━━ EXTRACTED DATA ━━
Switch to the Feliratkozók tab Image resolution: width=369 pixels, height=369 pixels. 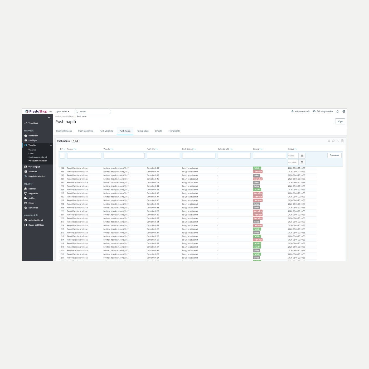click(174, 131)
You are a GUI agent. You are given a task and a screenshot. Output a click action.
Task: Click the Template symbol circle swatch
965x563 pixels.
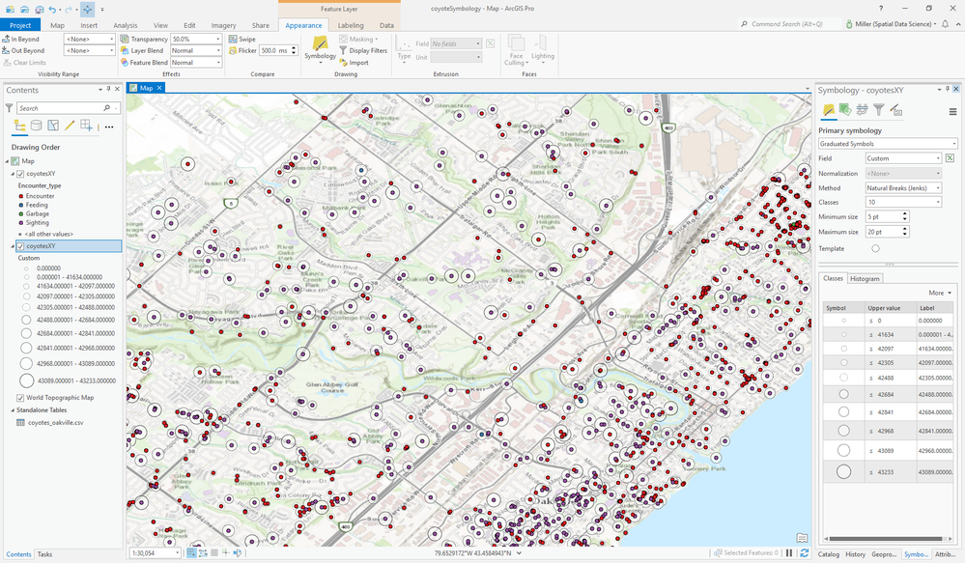(875, 248)
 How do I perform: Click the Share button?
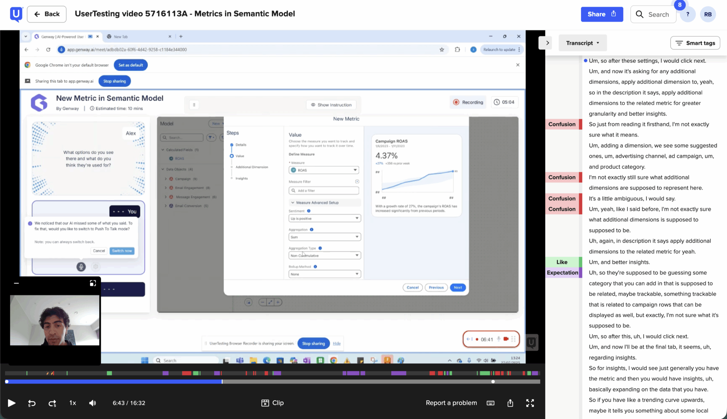pos(602,14)
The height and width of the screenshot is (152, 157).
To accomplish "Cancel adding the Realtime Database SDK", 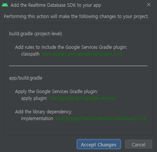I will click(139, 144).
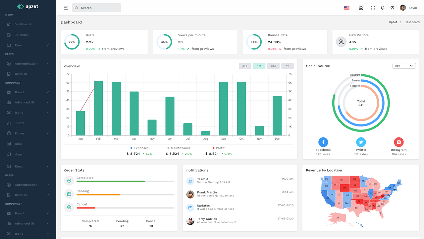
━━━
DIRECTIONS
Check each line above for the word "screenshot", and copy the lines where it appears.

REPLY TO THE TASK
You are a GUI agent. You are given a task and a screenshot. Output a click action.
The height and width of the screenshot is (152, 157).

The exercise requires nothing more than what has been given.